THE TASKS
1/ Reproduce the passage of the Charleston travel article that begins with the words "Stepping out for" and ends with "of George II.".
2/ Write what follows the last sentence of the Charleston travel article, carrying it on in the same style.

TEXT SECTION
======

They are as polished as the beautiful antique furnishings, marble hallways and brilliant crystal chandeliers.
Internationally recognized decorator Anthony Hail was awarded the task to find 17th and 18th century antique furniture, rare oil paintings, custom fabrics and wall coverings for 214 guest rooms and suites.
Tripp Hays, Hotel Director of Sales, is expert at describing and sharing the Hotel’s tales and treasures. A native of Charleston, he has served in his position for 24 years. The catalog of famous guests began with Robert E. Lee and Teddy Roosevelt, continuing today with iconic celebrities, Medal of Honor recipients and Pat Conroy, who has referenced the Hotel in four of his most famous novels. Hays is proud that the Hotel continues to make history.
Fitting for Charleston, the First Shot Lounge (named for the infamous Fort Sumter shot that began the War Between the States) and Tea Cozy rooms are designed so they open onto the hotel’s courtyard, where guests can enjoy al fresco breakfast, lunch, dinner and cocktails. The Barbados Room features a grand fountain and meticulous landscaping; Low Country culinary specialties are served here from early morning until the last guest has drifted off into dreamland.
Stepping out for a Charleston adventure, where the crossroads of Queen Street and Meeting Street hold the city’s ancestry in their streets, it’s hard to say where the past ends and today begins. Meeting Street, once named in 1672, was described as “The Great Street that Runneth from the Ashley River to the Market.” Queen Street was one of the original streets of the ‘Great Modell’ and was originally called Dock Street for its importance on the river. It was renamed Queen Street for Caroline of Ansbach, the consort of George II.
A history buff? The South Carolina Historical Society is situated across the street from the Mills House with personalized attention to whatever historic research is important to you. Their Winter Lecture Series runs from January 22 – March 12, 2013 featuring ‘Major Milestones over the Past Three Centuries’. www.SCHSonline.org .
Imagine yourself in the original “Charles Towne.” You would be visiting The Peninsula, surrounded by two rivers that bookend the city, the Cooper to the east, Ashley on the west. Each neighborhood of the historic area (approximately one mile square) deserves its own visit. This city, where the first shot of the American Civil War exploded over Charleston’s harbor, is defined by its relationship with the sea. Listen and hear a special sound as you walk over cobblestone streets that are paved with centuries-old ballast.
A theater aficionado? Begin your exploration at the famous Dock Street Theater, within a stone’s throw from the Mills House on Queen and Church Street. Hard to believe that they presented theater for two seasons in 1736! But as all of Charleston witnessed devastating fires, earthquake, wars and the Great Depression, the grand structure fell into disrepair until the mid 1930s. Currently owned by the City of Charleston, its glamour and place in history have been restored. The Charleston Stage Company has served as the theater’s resident company since 1978. The historic Dock Street Theater is entering its fourth century as the heart of Charleston’s artistic life and also home to the famous Spoleto Festival USA. www.charlestonstage.com
A gallery hunter? Find a brilliant diamond, examine its sparkling facets and envision that it’s the art scene of Charleston offering unique perspectives in paint, photography, sculpture and fabric. It’s a city that inspires imagination. Every street offers open doors and windows to the soul of hundreds of creative and complex personalities. In fact, Charleston’s skies are known for suggesting a palette of colors one can’t see anywhere else.

======

Word and item position data
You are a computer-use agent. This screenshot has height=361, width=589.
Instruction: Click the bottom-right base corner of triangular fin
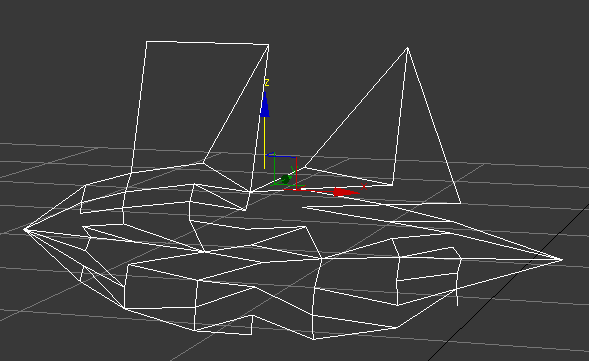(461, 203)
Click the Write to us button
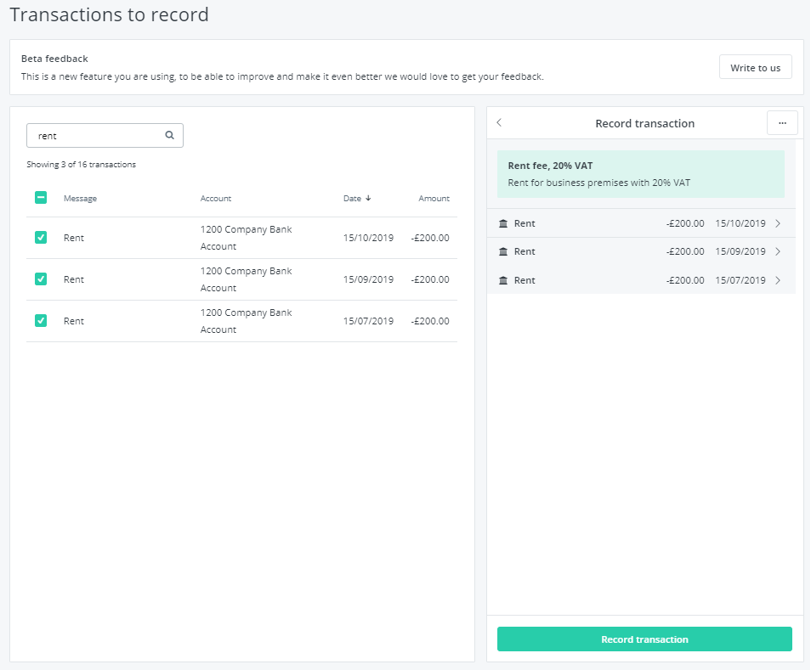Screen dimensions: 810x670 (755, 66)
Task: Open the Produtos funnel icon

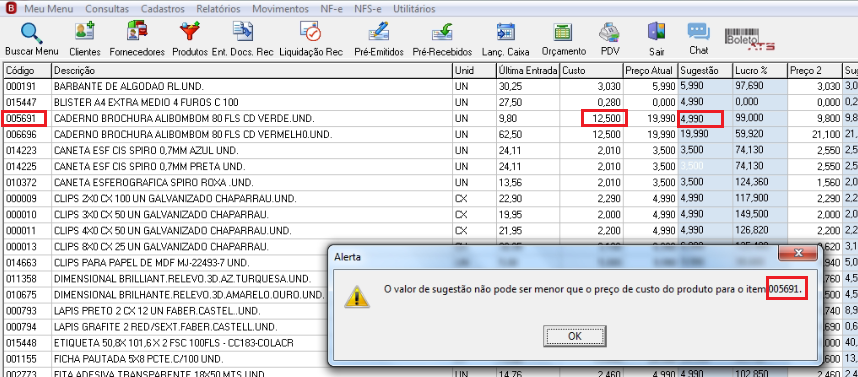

======

ANSWERS FOR THE TASKS
1/
Stepping out for a Charleston adventure, where the crossroads of Queen Street and Meeting Street hold the city’s ancestry in their streets, it’s hard to say where the past ends and today begins. Meeting Street, once named in 1672, was described as “The Great Street that Runneth from the Ashley River to the Market.” Queen Street was one of the original streets of the ‘Great Modell’ and was originally called Dock Street for its importance on the river. It was renamed Queen Street for Caroline of Ansbach, the consort of George II.

2/
On Queen Street, the Horton Hayes Fine Art Gallery’s allure offered me a surprise encounter with partner/artist Mark Kelvin Horton. Learning that Mark was in the second floor studio painting, I imagined there might be a possibility to see his ‘moody skies and landscapes’ as he painted. An artist whose passion is teaching in the Charleston gallery studio as well as “on location” throughout the world, he has made distinctive destinations like Corsica, Iceland, Tuscany and Colorado a part of his landscapes. Subjects in the Gallery vary and include still-life, landscapes, figurative works and architectural depictions rendered in oil, pastel and watercolor. www.hortonhayes.com
A wild foodie? From casual and funky dining to impeccable 4-star restaurants, from barbeque and low country specialties to exquisite celebrity chef tables, Charleston’s restaurants set the bar on an international scale. This year, Conde Nast Traveler readers gave Charleston their No. 1 City award. According to Fodor’s, “Foodie-centric Charleston” is a leader in the Southern food revival. The New York Times reported: “Charleston is one of the great eating towns of the American South.” One must be prepared to face a dining quandary from the moment the sun rises until you just can’t eat another meal. Where do you begin?Read, study, ask around and just jump in. Be spontaneous and enjoy the luxury of strolling the avenues while studying menus outside every doorway.
I luxuriated in impulsiveness and had a master plan. This visit dictated dining on either Queen Street or Meeting Street and sampling the Mills House cuisine, too. It made selections a bit easier than trying to digest the entire city and nearby islands!
My first food encounter was in the Mills House First Shot Lounge, which offers weary travelers the most appetizing, easy-to-enjoy contemporary Southern comfort food all day and night. The cornmeal-crusted pickle spears ($5.95) with four dipping sauces prepared me for restaurant manager Eric Foor’s eloquent dish descriptions and hotel food philosophy.
Both Lounge and Barbados Dining Room offer the same casual menu with a few nightly dinner specials. Even a mundane Mini Slider Combo ($11.95) features pulled pork BBQ, pan-seared crab cake and island-spiced chicken served on dill potato rolls. Their clever “tasting trays” are perfect for sharing, especially the “From the Sea,” with local whitefish, shrimp skewers, corn meal oysters, southern slaw and KILLER house-made potato chips ($19.95). As hotels are known for mediocre food and hearty prices, the Mills House Hotel is masterful at dispelling the myth. Their food is excellent and the prices realistic with Charleston’s famed eateries.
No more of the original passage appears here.